*** Material provided

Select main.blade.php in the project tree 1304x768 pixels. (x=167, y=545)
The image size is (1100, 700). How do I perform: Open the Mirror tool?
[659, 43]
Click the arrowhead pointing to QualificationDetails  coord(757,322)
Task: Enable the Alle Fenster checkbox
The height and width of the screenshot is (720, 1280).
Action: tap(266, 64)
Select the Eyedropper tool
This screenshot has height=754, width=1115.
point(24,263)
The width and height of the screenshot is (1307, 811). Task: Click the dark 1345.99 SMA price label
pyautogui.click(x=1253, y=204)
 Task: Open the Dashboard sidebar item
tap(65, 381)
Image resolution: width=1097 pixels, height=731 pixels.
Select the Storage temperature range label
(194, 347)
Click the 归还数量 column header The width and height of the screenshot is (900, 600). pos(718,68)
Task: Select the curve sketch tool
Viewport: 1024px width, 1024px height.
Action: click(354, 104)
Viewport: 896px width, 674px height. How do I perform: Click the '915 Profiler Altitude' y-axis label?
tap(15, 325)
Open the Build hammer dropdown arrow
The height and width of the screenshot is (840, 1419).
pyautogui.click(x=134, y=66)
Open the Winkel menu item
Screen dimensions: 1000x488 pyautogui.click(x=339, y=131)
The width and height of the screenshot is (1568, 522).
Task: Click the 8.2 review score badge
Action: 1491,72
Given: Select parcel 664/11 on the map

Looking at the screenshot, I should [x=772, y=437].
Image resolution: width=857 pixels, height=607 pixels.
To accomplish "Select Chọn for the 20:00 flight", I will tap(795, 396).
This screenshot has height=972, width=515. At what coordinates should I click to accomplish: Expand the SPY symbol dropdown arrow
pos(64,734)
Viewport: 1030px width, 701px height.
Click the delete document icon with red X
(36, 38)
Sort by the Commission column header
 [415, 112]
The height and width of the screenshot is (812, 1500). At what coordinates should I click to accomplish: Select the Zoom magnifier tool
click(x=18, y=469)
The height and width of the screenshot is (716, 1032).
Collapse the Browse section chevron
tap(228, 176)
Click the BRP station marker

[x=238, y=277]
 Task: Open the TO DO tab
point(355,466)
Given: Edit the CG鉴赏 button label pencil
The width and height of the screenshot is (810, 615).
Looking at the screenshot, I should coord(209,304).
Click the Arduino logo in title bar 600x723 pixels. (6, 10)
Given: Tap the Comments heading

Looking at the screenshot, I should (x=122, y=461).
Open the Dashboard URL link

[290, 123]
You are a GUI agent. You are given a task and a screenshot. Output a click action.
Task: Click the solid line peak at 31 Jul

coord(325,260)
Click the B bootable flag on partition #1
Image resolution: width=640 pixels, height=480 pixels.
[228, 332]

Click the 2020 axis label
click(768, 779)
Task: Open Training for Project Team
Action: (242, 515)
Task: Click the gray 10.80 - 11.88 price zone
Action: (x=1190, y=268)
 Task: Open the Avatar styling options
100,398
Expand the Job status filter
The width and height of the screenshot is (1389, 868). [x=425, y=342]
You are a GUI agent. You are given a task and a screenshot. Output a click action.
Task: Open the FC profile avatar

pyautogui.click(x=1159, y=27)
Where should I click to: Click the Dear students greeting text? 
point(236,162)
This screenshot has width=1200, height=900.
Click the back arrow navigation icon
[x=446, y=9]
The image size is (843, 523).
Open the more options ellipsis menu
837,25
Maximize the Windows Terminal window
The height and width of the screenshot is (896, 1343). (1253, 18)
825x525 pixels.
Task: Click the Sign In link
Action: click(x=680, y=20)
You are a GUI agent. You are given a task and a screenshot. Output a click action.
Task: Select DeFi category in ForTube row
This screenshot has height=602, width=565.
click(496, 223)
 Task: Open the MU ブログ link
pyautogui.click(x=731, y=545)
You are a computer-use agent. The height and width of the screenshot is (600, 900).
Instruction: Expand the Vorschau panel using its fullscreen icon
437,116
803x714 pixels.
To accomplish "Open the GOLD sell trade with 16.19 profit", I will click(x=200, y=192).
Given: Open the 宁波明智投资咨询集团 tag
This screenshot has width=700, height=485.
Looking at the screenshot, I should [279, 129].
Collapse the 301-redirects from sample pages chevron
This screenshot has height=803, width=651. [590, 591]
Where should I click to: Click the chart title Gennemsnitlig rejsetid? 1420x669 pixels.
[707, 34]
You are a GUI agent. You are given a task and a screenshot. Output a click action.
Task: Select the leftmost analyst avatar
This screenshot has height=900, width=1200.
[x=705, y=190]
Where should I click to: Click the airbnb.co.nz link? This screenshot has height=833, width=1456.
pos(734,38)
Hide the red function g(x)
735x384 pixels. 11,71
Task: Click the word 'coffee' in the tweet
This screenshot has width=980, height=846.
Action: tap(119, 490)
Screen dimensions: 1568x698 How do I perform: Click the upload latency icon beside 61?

******

● Assignment:
Look above for the line with "Task: Select DeFi category in ForTube row"; retype exactly that line, every line after it up to the line with "You are a computer-use", and that line too, nothing else.

● Completed exercise:
Task: Select DeFi category in ForTube row
This screenshot has height=602, width=565.
click(496, 223)
 Task: Open the MU ブログ link
pyautogui.click(x=731, y=545)
You are a computer-use agent. The height and width of the screenshot is (600, 900).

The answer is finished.